I would say 2 years in Jerusalem, followed 3 years later by 4 years in Monsey was quite the education 🙂
Um yeah! Total immersion, all right.
On just about every level one could think of 😀
When I was a senior in high school, I took part in Panim el Panim, a trip from Cleveland to DC for area Jewish teens. As a Reform Jew, I was joined by Orthodox teens, Conservative teens, and even a few who barely identified as Jewish but whose parents "encouraged" them to participate. The bus ride to and from DC alone was worth the trip. I have never spent time with Orthodox peers…people who were the same age and same religion but who's experiences were different than my own in so many ways. More than 20 years later I still talk to people about my experience that weekend. And now I work at a Jewish agency where many on staff are not Jewish but some are Orthodox. My curiousity and learning continue. I feel so fortunate to have these experiences…kind of an in-person OOTOB.
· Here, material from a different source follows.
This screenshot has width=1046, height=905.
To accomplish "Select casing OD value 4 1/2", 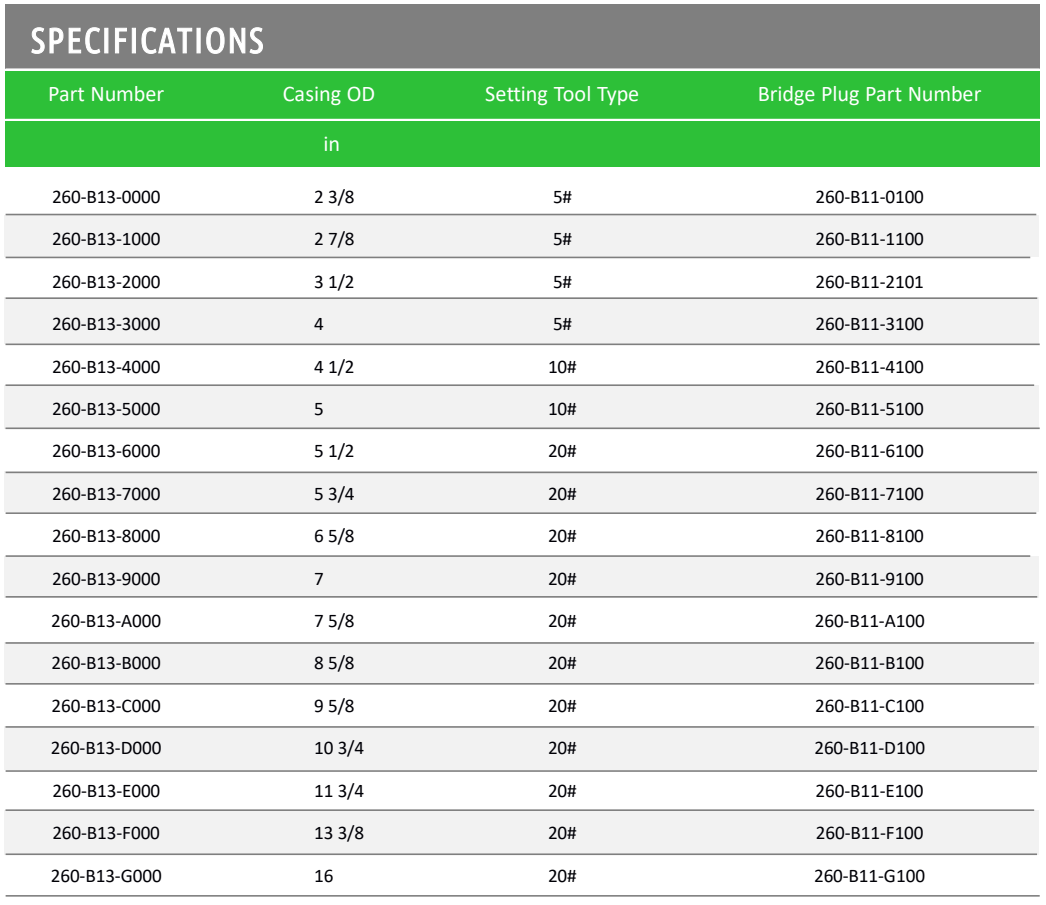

So cool. Reminds of the trips to Israel I've been taking with the Jewish Women's Renaissance Project. I wish more people would have the opportunity to interact that way.
as a convert all of my experiences are like this on a regular basis. There is nothing about any part of Orthodox Judaism that is "familiar" to me. I have sorta just gotten used to always being out of my realm and I learn a lot by my experiences. Luckily I live in a really diverse community so I get to hang out with all types and sects. I really enjoy it!
Flying by the seats of our pants! It's humbling.
Ruchi, that must have been an incredibly difficult adjustment for your family. I am always so thankful and impressed by the many many scarifies that Orthodox families who do Kiruv work must make. I've been fortunate enough to have the opportunity to learn from some of these families (mainly through Shabbos meals, and answering my many questions etc.). It's really great to hear from your perspective what you learned from these families. I always thought it was just the non-observant learning from the observant and not the other way around. Thanks for opening my eyes!
Trust me, I learned a lot more from my HSJ friends than about birthdays and Valentine's. I learned courage, a pioneering spirit, humility and faith.